Rows for locating text and elements
------------------------------------------------------------------------

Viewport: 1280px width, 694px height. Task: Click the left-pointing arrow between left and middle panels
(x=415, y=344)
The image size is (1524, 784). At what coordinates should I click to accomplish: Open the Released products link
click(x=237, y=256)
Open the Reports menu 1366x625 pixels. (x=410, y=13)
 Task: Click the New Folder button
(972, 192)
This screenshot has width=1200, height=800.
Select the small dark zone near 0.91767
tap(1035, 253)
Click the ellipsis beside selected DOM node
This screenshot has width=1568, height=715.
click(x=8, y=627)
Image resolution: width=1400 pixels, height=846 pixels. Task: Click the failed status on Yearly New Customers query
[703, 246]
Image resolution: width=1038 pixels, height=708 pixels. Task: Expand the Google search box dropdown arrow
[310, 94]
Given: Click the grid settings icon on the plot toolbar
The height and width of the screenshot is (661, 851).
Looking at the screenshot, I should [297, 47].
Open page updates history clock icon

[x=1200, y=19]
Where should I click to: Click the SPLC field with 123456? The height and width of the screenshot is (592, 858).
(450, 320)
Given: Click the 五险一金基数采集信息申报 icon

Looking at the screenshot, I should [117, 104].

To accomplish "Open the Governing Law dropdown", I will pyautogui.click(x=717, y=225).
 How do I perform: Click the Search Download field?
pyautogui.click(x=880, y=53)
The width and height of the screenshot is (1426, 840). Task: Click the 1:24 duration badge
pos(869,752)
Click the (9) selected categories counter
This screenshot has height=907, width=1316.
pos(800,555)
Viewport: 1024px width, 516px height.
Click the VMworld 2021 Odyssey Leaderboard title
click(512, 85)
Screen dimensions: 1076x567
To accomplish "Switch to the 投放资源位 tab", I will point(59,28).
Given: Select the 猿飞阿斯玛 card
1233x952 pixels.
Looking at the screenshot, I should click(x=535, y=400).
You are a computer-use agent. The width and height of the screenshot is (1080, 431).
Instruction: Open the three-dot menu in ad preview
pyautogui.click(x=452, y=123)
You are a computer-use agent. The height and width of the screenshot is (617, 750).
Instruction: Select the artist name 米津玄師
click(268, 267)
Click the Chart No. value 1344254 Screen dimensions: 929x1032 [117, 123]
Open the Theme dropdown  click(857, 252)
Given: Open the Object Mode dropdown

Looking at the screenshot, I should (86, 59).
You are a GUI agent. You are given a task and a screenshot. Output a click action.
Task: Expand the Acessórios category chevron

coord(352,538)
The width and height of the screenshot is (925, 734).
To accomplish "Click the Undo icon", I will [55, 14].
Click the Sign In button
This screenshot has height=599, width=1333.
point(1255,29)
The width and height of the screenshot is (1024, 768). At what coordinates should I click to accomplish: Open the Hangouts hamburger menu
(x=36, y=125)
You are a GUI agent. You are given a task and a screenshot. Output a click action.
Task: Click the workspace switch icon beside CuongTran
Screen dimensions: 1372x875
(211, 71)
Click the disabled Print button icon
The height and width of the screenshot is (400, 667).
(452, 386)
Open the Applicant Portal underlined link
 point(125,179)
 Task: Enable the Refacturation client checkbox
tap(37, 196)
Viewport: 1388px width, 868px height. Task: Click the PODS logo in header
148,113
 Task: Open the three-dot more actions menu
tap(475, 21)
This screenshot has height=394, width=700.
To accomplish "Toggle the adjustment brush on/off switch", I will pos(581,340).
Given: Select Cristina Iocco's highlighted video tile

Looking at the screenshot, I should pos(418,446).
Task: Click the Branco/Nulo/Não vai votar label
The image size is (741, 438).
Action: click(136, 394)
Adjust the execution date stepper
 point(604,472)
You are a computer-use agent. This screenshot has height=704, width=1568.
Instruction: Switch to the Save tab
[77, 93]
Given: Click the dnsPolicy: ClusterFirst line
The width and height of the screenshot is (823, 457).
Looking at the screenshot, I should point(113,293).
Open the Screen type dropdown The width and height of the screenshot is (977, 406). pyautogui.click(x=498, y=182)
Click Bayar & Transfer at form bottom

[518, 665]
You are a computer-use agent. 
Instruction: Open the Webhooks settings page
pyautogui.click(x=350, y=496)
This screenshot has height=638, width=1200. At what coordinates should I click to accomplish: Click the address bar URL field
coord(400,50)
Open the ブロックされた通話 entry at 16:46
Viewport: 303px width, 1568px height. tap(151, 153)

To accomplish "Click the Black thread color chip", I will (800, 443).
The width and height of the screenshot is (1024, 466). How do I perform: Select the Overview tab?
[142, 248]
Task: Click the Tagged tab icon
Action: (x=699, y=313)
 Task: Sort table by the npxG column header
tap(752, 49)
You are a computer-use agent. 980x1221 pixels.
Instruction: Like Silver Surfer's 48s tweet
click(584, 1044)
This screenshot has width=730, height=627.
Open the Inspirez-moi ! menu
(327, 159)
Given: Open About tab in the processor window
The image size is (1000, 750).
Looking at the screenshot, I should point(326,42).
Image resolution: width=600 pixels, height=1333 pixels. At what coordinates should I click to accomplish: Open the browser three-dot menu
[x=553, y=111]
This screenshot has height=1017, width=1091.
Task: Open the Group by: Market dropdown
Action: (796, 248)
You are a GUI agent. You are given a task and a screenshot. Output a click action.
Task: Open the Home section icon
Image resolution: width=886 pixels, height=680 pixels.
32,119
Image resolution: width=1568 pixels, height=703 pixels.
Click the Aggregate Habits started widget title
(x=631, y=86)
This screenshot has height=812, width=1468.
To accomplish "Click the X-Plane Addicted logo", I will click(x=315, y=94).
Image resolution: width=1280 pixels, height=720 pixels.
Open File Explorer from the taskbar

------------------------------------------------------------------------

▶ GIVEN TASK:
How many lines in the rows above contain the string "three"? Case matters; reply with the number alone.

▶ RESULT FOR THIS TASK:
3